8. More Colors Available(1982) “Written” by my wife Vicki – we agreed on certain graphic parameters, she made a painting and I played it. This is one of a couple pieces that involve unsynchronized repetition. The sequence was put into a Casio VL-1, the first keyboard (it was a calculator, too!) made by Casio. The sequence could then be played back at different speeds, octaves and sounds, but nothing would lock together (synchronize). It is the beauty of approximate drift. 4-track, all played by me. Released on GM005.

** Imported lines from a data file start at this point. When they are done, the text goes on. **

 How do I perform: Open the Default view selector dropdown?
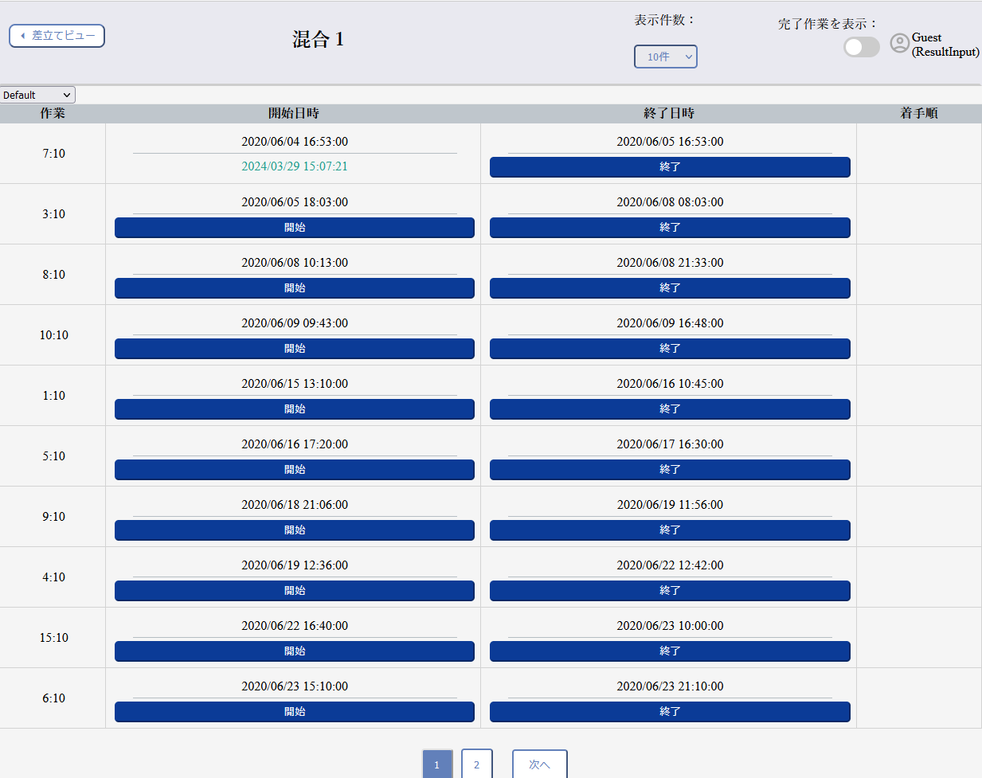pos(37,94)
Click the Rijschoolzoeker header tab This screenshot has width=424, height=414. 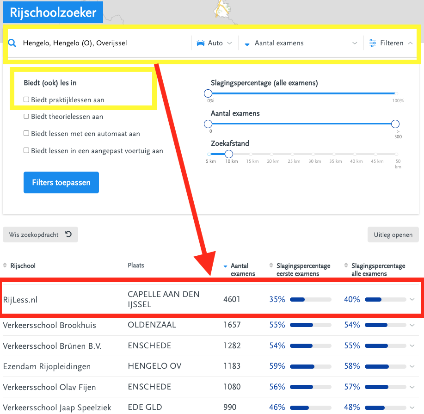tap(53, 12)
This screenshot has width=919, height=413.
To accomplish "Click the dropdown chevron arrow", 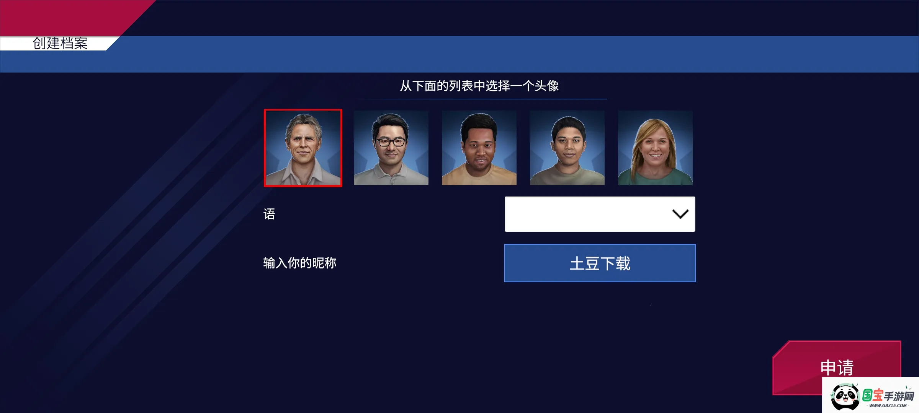I will [680, 214].
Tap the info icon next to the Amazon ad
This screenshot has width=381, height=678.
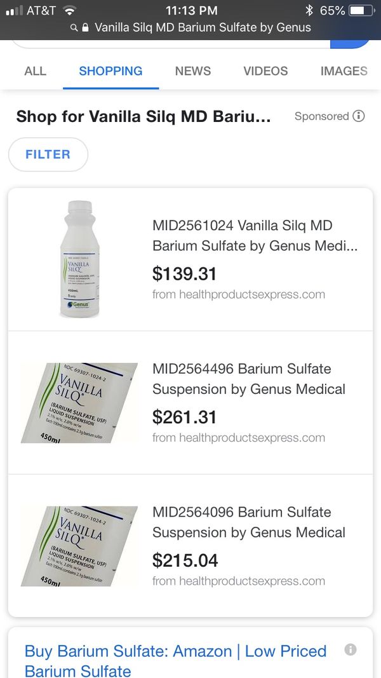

9. Ornette (1980) Named after Mr. Coleman and performed by the Adults or Colorplates (same band, changed name for some obscure reason) featuring Harvey Tawney on lead guitar, Deanne Tawney on drums, Bob Blackburn on bass and me on rhythm guitar. This was a long-time staple for the band. Harvey’s lead part became as fixed and important as the original composition. This was recorded with a little mono-cassette player with a built-in microphone like you could get at Radio Shack for twenty-five bucks. I think it captured the true essence of the band.
10. The Ghost Walk (1985) Recorded on 4-track with my sister’s Casio MT-65 keyboard, tricking the auto accompaniment settings into some pretty dense chords, along with additional weirdo mother-of-linoleum harp- guitar (all .009 E strings tuned one step apart: Gb-Ab-Bb-C-D-E) from me and Steve Trettevik, later of The Icons. The words were written after the music was done and I was trying to figure out what to do with it. Also baked and remixed December 2009. Released on GM005.
11. Atah (1984) Another 4-track with the Roland TR-303. I play all parts (guitars, bass, alto sax). Used to be performed by the afore-mentioned Adults. The tune is written and played entirely in whole-tone scales, with a 5/4 bridge. Love a good whole tone scale!
12. Groovy (1999) The second of the four Acid tunes. This is the “funk” number in the collection – a gritty urbanization of the groove generation – hah!
13. I’m a Rocket (2006) Another tune inspired by a new instrument – got this little yellow-orange electric guitar, brought it home and wrote the basic thing in 5 minutes. I played all the parts except the rocket noise and countdown, which was some kind of NASA sound effects I downloaded. Digital multitrack. Better drum machine than 1983. I’m pretty sure it is impossible to turn this one up too loud.
14. Turn It Up (1999) The third Acid tune. Add dance loops to metal guitar loops, a little spec of delta blues guitar and the Turn It Up Girl and you are all set for one minute and thirty seconds of electro rock.
15. Jazzy (1999) The final of the four Acid tunes. How smooth can you get, baby? An extra 10 seconds was added onto the fade for this release, making it even more beautiful for you, the listener!
16. Interlude #1 (1983) Another 4-track, recorded on the fly. I play guitar and this cool twin barreled flute that I bought in Fremont for the ungodly sum of $15 in 1979. Released on GM005.
17. The Laboratory (1981). This is my first-ever 4-track recording, using the Casio VL-1 as the basic root instrument. Played all the parts, including the previously mentioned harp-guitar. The spoken part was written prior to the recording and just tried out as something to make a science experiment more interesting. Released on GM005.
18. I Lived Three Lives (1982) Another 4-track, non-synchronized Casio VL-1 recording. Besides playing the sequence as recorded, you could play it in step fashion, giving the notes an irregular, spastic rhythm. Played by me. The title track from GM005.